- What you will do
Convert all the items below into a JSON list of strings with one string for each line. Omit blank lines.

(Rows showing where targets appear)

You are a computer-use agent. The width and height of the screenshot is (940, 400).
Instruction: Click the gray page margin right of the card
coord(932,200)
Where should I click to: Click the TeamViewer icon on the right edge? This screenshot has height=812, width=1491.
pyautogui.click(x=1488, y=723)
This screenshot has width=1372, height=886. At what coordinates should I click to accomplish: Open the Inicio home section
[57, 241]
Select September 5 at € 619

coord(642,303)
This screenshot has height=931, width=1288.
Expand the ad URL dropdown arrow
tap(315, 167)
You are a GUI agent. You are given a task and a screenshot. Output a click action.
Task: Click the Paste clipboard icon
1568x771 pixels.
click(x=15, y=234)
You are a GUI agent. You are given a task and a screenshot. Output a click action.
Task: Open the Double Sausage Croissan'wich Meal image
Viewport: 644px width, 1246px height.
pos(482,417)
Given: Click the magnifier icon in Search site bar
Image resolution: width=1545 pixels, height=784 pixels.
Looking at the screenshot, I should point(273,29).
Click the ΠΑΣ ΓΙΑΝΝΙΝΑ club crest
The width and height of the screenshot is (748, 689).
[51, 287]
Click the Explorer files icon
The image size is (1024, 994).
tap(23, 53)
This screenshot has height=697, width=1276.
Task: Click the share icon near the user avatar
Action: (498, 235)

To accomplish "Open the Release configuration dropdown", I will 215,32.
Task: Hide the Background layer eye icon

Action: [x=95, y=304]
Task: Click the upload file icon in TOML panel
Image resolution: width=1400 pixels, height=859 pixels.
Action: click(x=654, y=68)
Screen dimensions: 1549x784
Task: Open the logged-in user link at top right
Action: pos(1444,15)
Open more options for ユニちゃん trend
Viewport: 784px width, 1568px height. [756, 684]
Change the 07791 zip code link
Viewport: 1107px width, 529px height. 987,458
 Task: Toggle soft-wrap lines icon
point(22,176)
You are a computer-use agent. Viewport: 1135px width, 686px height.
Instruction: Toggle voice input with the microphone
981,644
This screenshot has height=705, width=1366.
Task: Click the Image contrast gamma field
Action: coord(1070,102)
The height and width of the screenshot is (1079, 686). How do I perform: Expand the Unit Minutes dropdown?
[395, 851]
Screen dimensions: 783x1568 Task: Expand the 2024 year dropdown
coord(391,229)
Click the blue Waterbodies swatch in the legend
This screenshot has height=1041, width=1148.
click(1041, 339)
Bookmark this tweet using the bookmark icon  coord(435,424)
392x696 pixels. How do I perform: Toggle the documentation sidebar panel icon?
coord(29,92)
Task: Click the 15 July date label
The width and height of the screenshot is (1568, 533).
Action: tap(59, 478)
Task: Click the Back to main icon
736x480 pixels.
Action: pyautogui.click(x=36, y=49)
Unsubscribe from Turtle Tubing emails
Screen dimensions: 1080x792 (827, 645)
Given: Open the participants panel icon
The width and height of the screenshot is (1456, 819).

- Exercise response
[
  "You are a computer-use agent. The width and height of the screenshot is (940, 400).",
  "Instruction: Click the gray page margin right of the card",
  "coord(932,200)",
  "Where should I click to: Click the TeamViewer icon on the right edge? This screenshot has height=812, width=1491.",
  "pyautogui.click(x=1488, y=723)",
  "This screenshot has width=1372, height=886. At what coordinates should I click to accomplish: Open the Inicio home section",
  "[57, 241]",
  "Select September 5 at € 619",
  "coord(642,303)",
  "This screenshot has height=931, width=1288.",
  "Expand the ad URL dropdown arrow",
  "tap(315, 167)",
  "You are a GUI agent. You are given a task and a screenshot. Output a click action.",
  "Task: Click the Paste clipboard icon",
  "1568x771 pixels.",
  "click(x=15, y=234)",
  "You are a GUI agent. You are given a task and a screenshot. Output a click action.",
  "Task: Open the Double Sausage Croissan'wich Meal image",
  "Viewport: 644px width, 1246px height.",
  "pos(482,417)",
  "Given: Click the magnifier icon in Search site bar",
  "Image resolution: width=1545 pixels, height=784 pixels.",
  "Looking at the screenshot, I should point(273,29).",
  "Click the ΠΑΣ ΓΙΑΝΝΙΝΑ club crest",
  "The width and height of the screenshot is (748, 689).",
  "[51, 287]",
  "Click the Explorer files icon",
  "The image size is (1024, 994).",
  "tap(23, 53)",
  "This screenshot has height=697, width=1276.",
  "Task: Click the share icon near the user avatar",
  "Action: (498, 235)",
  "To accomplish \"Open the Release configuration dropdown\", I will 215,32.",
  "Task: Hide the Background layer eye icon",
  "Action: [x=95, y=304]",
  "Task: Click the upload file icon in TOML panel",
  "Image resolution: width=1400 pixels, height=859 pixels.",
  "Action: click(x=654, y=68)",
  "Screen dimensions: 1549x784",
  "Task: Open the logged-in user link at top right",
  "Action: pos(1444,15)",
  "Open more options for ユニちゃん trend",
  "Viewport: 784px width, 1568px height. [756, 684]",
  "Change the 07791 zip code link",
  "Viewport: 1107px width, 529px height. 987,458",
  " Task: Toggle soft-wrap lines icon",
  "point(22,176)",
  "You are a computer-use agent. Viewport: 1135px width, 686px height.",
  "Instruction: Toggle voice input with the microphone",
  "981,644",
  "This screenshot has height=705, width=1366.",
  "Task: Click the Image contrast gamma field",
  "Action: coord(1070,102)",
  "The height and width of the screenshot is (1079, 686). How do I perform: Expand the Unit Minutes dropdown?",
  "[395, 851]",
  "Screen dimensions: 783x1568 Task: Expand the 2024 year dropdown",
  "coord(391,229)",
  "Click the blue Waterbodies swatch in the legend",
  "This screenshot has height=1041, width=1148.",
  "click(1041, 339)",
  "Bookmark this tweet using the bookmark icon  coord(435,424)",
  "392x696 pixels. How do I perform: Toggle the documentation sidebar panel icon?",
  "coord(29,92)",
  "Task: Click the 15 July date label",
  "The width and height of the screenshot is (1568, 533).",
  "Action: tap(59, 478)",
  "Task: Click the Back to main icon",
  "736x480 pixels.",
  "Action: pyautogui.click(x=36, y=49)",
  "Unsubscribe from Turtle Tubing emails",
  "Screen dimensions: 1080x792 (827, 645)",
  "Given: Open the participants panel icon",
  "The width and height of the screenshot is (1456, 819)."
]